Luther used the second edition (printed in 1519) of Erasmus’s “new tool” to create a New Testament for German farmers and weavers, and in so doing created a runaway success. The audience for this German New Testament was the German people themselves. Where the Gutenberg Bible was out of the reach of almost all people, both for the cost and the fact that it was in Latin, a bound copy of Luther’s New Testament cost a single guilder: schoolteacher’s two month’s wages, or the price of a calf.
A Book to Point to Christ
It seems self-evident to us today that the Bible should be translated. But for Luther, the translation of the Bible was not an end in itself. It was not simply, “let’s get the Bible out there and see what happens.” Nor was he interested in a text for academic study since Greek, Hebrew, and Latin editions were available for that if one wanted. Rather, Luther wanted a New Testament through which individuals could hear the Word of God directly, without the mediation of the church or a priest. Said another way: Luther’s goal was that individuals hear “God’s message about Christ.”
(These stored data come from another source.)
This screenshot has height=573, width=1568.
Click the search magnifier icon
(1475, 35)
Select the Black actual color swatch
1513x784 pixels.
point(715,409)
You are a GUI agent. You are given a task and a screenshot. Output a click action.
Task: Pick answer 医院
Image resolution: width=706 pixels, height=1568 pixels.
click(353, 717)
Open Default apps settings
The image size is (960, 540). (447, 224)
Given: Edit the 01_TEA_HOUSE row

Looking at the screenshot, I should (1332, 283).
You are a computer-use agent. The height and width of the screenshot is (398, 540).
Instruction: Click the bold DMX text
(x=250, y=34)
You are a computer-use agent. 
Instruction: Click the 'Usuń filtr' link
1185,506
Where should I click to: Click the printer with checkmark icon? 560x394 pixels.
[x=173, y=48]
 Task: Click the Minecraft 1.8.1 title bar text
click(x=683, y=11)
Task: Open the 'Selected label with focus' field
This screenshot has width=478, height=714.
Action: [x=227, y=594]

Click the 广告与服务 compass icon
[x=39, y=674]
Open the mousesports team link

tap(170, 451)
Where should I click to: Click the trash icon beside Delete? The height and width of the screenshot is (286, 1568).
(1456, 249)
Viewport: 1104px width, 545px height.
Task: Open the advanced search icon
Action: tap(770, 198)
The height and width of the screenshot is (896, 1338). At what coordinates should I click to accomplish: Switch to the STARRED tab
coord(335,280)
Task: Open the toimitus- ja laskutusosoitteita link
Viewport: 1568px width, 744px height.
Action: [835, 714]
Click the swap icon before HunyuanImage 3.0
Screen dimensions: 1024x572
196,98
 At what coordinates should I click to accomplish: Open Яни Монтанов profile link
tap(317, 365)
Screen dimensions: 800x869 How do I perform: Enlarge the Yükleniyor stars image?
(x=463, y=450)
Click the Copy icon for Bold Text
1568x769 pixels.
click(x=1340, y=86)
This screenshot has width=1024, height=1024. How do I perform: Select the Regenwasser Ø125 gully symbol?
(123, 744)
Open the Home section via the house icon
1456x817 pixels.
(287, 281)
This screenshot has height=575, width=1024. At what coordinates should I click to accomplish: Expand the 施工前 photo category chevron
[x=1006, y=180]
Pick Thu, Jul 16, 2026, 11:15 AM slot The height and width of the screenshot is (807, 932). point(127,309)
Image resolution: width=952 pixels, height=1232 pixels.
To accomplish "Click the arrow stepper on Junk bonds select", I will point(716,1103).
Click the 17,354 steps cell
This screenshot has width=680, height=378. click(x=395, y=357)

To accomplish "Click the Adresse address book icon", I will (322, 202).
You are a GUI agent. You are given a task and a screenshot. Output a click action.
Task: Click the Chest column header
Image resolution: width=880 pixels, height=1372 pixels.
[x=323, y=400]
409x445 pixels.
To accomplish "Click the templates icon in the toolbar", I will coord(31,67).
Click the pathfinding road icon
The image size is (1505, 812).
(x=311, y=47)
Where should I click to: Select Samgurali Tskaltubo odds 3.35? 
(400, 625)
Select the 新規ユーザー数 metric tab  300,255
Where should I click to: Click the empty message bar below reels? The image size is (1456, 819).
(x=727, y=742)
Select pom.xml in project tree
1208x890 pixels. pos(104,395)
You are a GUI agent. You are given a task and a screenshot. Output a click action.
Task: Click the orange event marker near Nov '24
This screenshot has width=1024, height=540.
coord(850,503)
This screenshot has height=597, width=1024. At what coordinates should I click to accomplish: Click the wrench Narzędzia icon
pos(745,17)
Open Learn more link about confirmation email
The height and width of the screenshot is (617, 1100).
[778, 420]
In the language of Romans 10: “So faith comes from hearing, and hearing through the word of Christ.” Luther expresses this in his introduction to the Old Testament published later in 1534: “If, then, you would interpret well and surely, set Christ before you; for He is the man to whom it all applies.” But even the New Testament, which Luther acknowledged should be clear enough, also can be misinterpreted and therefore the reader needs assistance to hear the Gospel clearly.
Luther produced this book, quite simply, to point to Christ. To give people access, for themselves—with Luther’s guidance—to the promises of God. We see this on the title page of a 1524 Wittenberg Bible with its simple description, and Christ on the cross.
Luther’s entire purpose in translating the New Testament, then, and every feature of the translation and the contents of the volume is designed to preach Christ and the Gospel message. This accounts for the new features of the Septembertestament. It was a text like no other before it. It translated a Greek text into the vernacular for the first time in Western Europe since the Vulgate. It included prefaces and notes to ensure that the readers heard the Gospel. And even the sequence of the New Testament books was altered to suit Luther’s goal of leading people to trust the promises of Christ.
This might be surprising. A Reformation motto is sola Scriptura! By Scripture alone! without tradition or interpretation. But sola Scriptura itself is actually in service to the central Reformation tenet: “Christ Alone!” (solus Christus). Luther put Scripture into the language of the people so that by Scripture alone they could hear Christ and his gospel, and so receive salvation.